I only stop when I hit a wall. Like when I finally had to take time off to deal with my fibroids. Or that time when I was so stressed that I couldn’t pee. I’d sit on the toilet for hours waiting for a stream that would never come. It took walking around with a catheter strapped to my leg and eventually running to another city to shake that trap. Even when I had my babies I didn’t stop.

“Sleep when the baby sleeps,” people would say. But they were clueless about my life. When the baby sleeps is when the work begins. One time just a week after giving birth to my child I broke down on the way to Target. Mental and physical fatigue set in and I couldn’t remember what was so important that I needed to get in my car and go battle traffic. Before I knew it, I pulled over to the side of the road and cried til I ached.
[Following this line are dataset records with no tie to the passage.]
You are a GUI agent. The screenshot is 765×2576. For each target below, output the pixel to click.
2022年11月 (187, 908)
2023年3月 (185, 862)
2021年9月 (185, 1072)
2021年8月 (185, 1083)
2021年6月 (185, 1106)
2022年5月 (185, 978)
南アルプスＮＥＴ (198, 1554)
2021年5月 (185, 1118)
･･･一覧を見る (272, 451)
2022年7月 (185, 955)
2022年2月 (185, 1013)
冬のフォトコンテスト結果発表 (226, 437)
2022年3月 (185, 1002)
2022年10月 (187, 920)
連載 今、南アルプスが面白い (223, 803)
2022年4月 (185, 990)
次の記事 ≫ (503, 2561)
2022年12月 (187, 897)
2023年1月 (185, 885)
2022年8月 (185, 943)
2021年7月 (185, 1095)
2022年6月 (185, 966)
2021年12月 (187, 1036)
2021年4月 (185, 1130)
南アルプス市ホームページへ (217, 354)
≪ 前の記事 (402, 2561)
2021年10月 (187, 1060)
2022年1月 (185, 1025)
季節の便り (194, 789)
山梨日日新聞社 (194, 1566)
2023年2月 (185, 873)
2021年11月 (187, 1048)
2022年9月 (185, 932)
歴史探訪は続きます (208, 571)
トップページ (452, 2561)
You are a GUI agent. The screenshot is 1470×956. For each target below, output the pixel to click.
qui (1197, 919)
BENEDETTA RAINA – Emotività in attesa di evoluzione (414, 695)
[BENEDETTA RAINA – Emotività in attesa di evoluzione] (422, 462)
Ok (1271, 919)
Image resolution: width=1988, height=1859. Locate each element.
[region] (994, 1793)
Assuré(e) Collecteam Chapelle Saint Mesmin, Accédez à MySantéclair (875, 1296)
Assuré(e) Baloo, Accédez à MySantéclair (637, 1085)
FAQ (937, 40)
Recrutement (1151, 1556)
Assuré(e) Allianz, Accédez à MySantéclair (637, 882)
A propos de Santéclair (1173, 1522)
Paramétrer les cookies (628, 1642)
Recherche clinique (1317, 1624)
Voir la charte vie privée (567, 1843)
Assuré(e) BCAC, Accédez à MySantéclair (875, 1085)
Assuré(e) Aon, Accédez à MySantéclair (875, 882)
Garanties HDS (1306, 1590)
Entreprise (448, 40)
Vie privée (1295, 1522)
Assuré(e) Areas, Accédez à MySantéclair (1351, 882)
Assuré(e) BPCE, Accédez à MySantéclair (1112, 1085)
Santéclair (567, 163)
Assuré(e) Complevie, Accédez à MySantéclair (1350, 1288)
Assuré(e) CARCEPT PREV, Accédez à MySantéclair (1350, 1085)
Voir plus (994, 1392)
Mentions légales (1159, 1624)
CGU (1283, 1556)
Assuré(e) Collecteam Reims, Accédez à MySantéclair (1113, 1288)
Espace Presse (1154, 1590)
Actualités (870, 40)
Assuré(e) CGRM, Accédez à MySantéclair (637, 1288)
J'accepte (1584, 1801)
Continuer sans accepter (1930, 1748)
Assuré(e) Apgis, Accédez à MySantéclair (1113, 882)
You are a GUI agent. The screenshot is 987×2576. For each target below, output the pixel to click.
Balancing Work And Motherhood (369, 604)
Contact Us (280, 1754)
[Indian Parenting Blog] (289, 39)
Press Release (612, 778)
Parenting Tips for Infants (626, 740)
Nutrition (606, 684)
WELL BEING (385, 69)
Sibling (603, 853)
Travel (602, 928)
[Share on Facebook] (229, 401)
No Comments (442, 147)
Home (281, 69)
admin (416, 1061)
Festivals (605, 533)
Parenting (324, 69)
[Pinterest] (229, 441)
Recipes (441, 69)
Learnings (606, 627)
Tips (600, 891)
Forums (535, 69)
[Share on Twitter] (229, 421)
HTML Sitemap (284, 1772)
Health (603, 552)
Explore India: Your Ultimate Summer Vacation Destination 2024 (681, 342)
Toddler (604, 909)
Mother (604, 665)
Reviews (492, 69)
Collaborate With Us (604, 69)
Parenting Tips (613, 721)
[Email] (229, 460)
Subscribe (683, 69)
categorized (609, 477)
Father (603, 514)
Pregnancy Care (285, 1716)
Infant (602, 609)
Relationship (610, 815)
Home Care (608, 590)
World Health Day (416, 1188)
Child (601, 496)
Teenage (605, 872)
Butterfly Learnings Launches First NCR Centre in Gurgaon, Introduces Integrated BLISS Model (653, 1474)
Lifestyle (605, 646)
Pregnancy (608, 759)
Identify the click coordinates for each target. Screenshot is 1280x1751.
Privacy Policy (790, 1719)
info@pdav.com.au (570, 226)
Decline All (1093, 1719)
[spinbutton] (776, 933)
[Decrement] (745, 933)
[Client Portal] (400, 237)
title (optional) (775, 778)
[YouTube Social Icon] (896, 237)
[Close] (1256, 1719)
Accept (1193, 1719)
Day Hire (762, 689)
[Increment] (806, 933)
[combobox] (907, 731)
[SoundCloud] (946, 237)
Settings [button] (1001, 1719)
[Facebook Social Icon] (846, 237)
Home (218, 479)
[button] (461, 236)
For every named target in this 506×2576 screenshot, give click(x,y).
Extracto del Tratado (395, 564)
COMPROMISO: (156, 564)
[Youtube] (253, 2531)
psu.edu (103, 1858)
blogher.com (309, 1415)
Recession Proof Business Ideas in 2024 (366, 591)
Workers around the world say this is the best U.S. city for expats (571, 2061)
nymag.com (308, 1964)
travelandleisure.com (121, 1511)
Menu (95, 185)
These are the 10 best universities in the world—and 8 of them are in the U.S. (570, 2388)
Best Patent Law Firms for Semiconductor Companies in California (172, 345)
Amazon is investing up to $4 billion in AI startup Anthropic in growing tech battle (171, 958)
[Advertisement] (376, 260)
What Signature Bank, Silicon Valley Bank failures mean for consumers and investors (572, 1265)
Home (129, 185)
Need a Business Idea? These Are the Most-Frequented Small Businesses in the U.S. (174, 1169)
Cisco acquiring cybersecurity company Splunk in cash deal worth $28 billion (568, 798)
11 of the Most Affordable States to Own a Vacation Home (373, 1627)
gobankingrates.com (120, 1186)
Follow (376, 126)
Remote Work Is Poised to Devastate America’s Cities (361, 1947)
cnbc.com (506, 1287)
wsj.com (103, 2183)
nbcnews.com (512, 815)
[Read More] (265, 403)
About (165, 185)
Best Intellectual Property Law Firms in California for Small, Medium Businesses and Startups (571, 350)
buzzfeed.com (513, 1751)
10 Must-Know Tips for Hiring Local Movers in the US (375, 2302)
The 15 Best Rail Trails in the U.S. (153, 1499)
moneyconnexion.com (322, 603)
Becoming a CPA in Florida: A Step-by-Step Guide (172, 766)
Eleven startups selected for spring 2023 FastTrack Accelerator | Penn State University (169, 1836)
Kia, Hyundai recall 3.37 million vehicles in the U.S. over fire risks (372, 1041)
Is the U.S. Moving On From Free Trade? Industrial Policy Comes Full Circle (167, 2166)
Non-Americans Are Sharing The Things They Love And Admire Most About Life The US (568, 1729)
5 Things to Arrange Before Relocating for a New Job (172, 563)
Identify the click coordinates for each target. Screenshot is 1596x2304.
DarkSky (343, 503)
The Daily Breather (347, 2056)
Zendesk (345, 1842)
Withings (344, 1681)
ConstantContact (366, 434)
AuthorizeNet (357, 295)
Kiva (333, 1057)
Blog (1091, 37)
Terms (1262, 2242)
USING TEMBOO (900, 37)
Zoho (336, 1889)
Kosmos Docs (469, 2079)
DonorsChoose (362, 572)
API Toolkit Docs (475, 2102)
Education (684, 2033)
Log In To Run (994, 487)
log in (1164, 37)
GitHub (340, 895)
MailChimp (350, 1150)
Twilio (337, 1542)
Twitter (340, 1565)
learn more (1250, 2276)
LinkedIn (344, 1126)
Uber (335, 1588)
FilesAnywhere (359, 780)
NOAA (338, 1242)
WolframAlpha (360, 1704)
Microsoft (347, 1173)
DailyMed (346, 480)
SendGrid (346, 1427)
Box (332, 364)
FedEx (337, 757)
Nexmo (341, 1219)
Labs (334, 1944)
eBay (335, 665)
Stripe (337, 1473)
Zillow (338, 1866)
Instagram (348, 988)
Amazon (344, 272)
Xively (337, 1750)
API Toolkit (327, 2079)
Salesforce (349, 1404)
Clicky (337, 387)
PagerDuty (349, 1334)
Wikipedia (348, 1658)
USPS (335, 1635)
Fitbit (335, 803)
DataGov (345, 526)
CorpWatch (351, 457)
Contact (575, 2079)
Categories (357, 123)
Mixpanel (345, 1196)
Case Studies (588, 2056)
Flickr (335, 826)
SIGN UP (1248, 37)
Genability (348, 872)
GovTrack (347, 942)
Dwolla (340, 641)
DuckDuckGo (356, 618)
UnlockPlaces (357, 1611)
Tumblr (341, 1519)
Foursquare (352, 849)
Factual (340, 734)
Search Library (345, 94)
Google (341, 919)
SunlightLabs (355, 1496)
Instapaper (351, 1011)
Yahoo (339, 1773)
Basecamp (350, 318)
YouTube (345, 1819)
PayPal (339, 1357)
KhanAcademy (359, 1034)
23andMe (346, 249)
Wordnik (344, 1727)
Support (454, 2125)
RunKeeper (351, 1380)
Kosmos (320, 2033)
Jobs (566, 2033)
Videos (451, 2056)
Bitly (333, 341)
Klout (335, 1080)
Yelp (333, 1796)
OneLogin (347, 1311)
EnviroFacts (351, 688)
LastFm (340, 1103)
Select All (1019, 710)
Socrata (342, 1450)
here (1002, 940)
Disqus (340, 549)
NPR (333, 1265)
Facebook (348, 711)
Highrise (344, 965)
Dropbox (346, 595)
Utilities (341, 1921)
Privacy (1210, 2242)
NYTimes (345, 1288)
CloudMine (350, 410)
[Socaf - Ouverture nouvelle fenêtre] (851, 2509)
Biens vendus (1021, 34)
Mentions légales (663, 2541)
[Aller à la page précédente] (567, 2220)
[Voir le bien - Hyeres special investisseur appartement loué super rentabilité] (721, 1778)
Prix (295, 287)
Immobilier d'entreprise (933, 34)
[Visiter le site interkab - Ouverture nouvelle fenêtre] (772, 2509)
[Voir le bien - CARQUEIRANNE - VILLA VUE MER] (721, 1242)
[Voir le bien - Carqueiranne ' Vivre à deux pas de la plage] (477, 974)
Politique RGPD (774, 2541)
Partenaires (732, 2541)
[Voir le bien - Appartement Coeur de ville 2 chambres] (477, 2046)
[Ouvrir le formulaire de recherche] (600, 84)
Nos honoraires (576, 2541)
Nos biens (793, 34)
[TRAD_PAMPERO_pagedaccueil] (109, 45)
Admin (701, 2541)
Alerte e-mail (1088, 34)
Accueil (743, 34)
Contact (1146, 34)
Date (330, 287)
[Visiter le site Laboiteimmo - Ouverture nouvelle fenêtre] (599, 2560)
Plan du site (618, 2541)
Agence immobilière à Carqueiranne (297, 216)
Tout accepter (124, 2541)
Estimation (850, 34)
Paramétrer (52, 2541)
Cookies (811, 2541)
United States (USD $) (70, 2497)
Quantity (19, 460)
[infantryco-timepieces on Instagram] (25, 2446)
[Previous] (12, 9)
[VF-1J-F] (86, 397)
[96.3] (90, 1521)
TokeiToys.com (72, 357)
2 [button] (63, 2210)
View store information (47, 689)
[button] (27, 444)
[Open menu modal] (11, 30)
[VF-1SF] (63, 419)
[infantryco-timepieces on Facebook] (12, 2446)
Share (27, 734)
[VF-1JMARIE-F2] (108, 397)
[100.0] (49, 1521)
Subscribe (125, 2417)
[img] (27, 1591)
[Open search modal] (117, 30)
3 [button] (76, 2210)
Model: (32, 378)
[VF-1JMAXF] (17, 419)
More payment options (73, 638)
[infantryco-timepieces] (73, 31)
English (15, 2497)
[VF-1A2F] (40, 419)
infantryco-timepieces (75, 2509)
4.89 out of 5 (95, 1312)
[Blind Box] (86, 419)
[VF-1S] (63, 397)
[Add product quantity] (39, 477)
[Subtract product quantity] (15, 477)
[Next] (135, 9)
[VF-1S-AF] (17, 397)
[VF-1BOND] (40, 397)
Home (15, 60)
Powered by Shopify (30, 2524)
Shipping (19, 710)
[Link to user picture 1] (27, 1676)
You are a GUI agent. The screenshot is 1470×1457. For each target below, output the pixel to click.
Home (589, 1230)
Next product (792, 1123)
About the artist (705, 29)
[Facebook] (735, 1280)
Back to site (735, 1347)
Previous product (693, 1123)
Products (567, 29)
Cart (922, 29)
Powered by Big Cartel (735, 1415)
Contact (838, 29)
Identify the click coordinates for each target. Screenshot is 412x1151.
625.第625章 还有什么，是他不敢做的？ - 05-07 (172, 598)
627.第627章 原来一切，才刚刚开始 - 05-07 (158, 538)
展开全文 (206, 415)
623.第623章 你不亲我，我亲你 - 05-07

Maybe it was just hormones, but I cried like that earlier and I haven’t had a baby in years.

Lately I’ve been crashing into my husband and my kids. I’m either dismissive, not present, or just plain mean.

My husband shared a poem he discovered online with me this morning and I was so far away, thinking about work that needed to get done, bills I needed to pay. It almost felt silly. To think that I could listen to poetry. Then after our blow up he says, “After 15 years you still can’t talk to me?! You can’t tell me that your mind is somewhere else?”

No. ‘Cuz I’m going to try to handle everything with as little disruption as possible. Why? Because I’m already on to the next thing. It’s not that I don’t care. I absolutely care. That’s why I run. It’s how I show my love. If I run fast enough all of our problems will disappear.

Sometimes I envy my friend who just shuts down. She’s the only Black woman I’ve ever known to just stop getting out of bed for weeks on end. I never understood how she could do that because if I’m not moving I’m dead.

This running didn’t start with me. It was my mom and her mom before that. My mom doesn’t sleep at night because her mind is running like a motor that never stops. She’s taken three sleep studies in the past three months and doctors don’t know what’s wrong. I do. It’s called Black Woman Syndrome. The only time I stopped running was in Africa of all places. Don’t believe that lie that it’s so bad there because it’s not. There was plenty of help. Help for your kids, help to cook and clean, help for your help. It’s in America that a Black woman has to work til her back and spirit is broken. And for what? To be told that she’s a b-tch and she wants to be alone. Listen Sherlock, work is all a Black woman knows, and if she let it all go, if she truly depended on someone else and it didn’t work out the joke might be on her and then she might die. Think I like being this way? I don’t. I wish I could change, just trick my DNA into thinking I’m a white woman because they don’t have to do sh-t. They get to whine and be soft and vulnerable because the world doesn’t depend on them like they do us.

So I run. And I don’t know what will make me stop.

This evening my daughter was looking at me with this weird look while I was plowing through the dishes.

“Why are you looking at me like that?” I asked her.

“I’m just watching you, seeing what you’re doing,” she said.

And I thought about it for a second. I’m doing the same thing I do every day, and I get faster and faster, I swear I can wash a whole sink full of dishes in two seconds. I saw her life flash in front of me, but the difference was she had a maid. In that moment I realized this is some bullsh-t and I sat my ass down.